Raman scattering and structural analysis of electrodeposited CuInSe ₂ and S-rich quaternary Culn(S,Se) ₂ semiconductors for solar cells

This work reports the Raman scattering characterisation of CuInSe ₂ precursors grown by single step electrodeposition and the corresponding layers recrystallised under sulphurising conditions for solar cell devices. The analysis of the spectra measured on the as-grown precursors has allowed identifying the main secondary phases in these layers with elemental Se, Cu-Se phases and chalcopyrite Cu-poor ordered vacancy domains.
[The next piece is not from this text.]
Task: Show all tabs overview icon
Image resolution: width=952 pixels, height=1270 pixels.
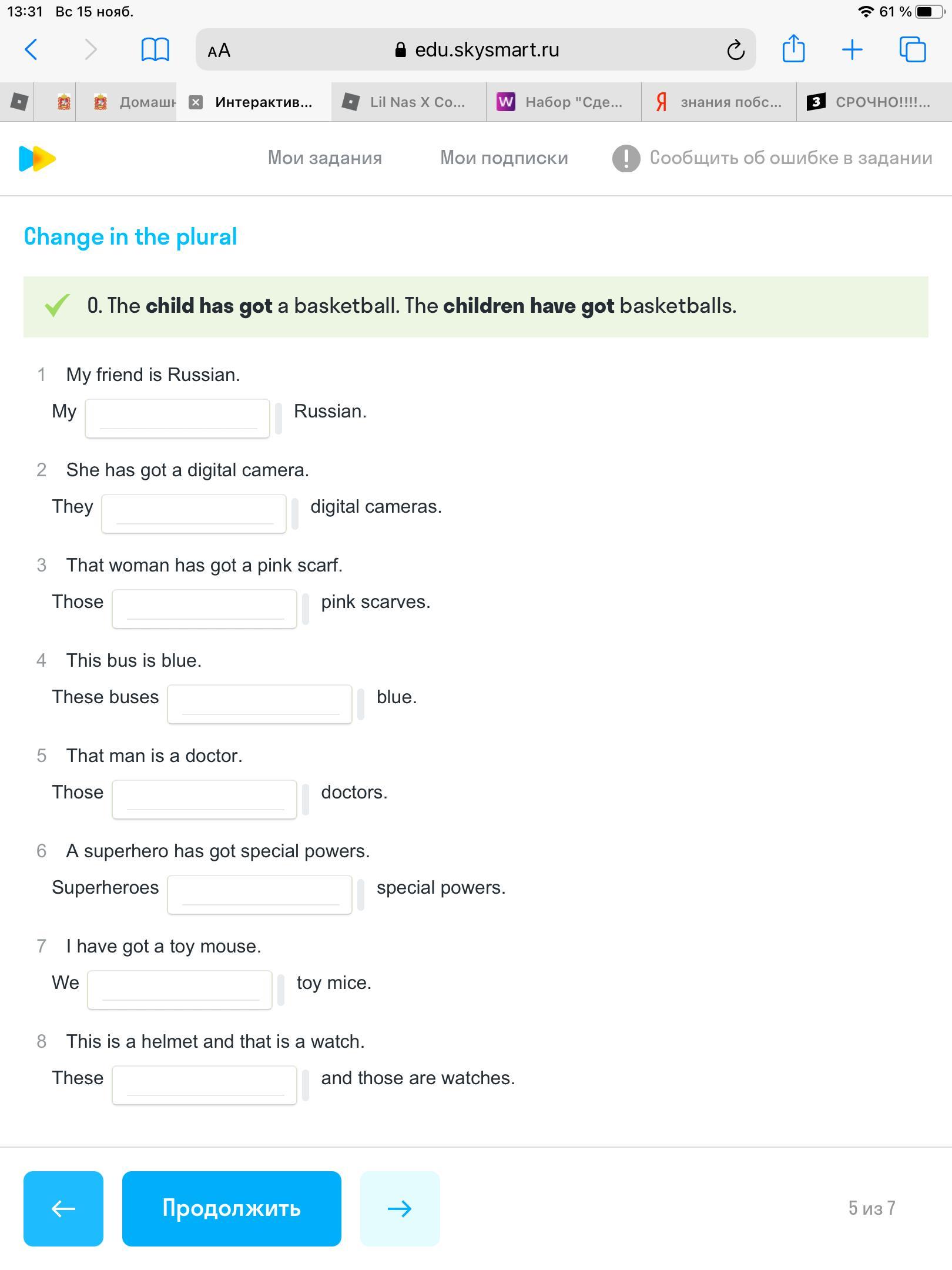Action: [x=912, y=50]
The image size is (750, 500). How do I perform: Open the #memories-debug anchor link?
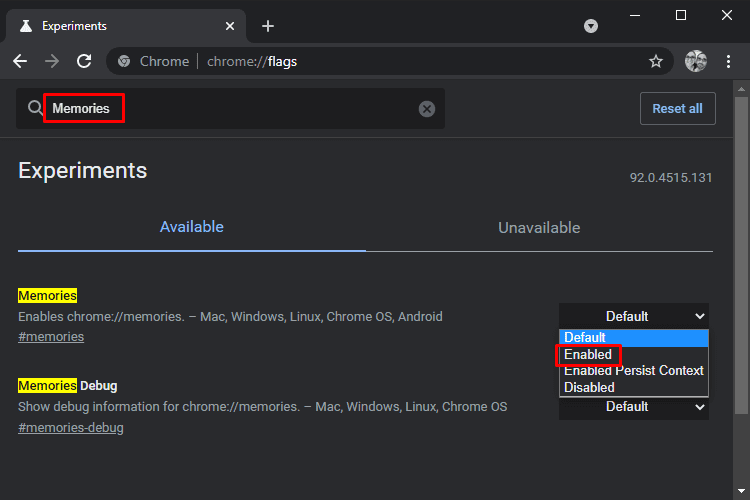pyautogui.click(x=71, y=427)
To deepen in the identification of the Cu-Se phases, these measurements have been correlated with the analysis of binary Cu-Se layers. The experimental data indicate that formation of both Se and Cu-Se phases is likely controlled by the Se content in the layers. For values of stoichiometry below 1.15, excess Cu in the layers is accommodated in a phase with very low Raman efficiency (as Cu ₂Se). Increasing the content of Se leads to an increase in the spectral contribution from both Se and Cu _2-x,Se, being the formation of these phases likely favoured under high excess Se conditions. The characterisation of the corresponding recrystallised layers has allowed analysing the impact of the presence of the secondary phases in the as-grown absorbers on the performance of the final solar cells.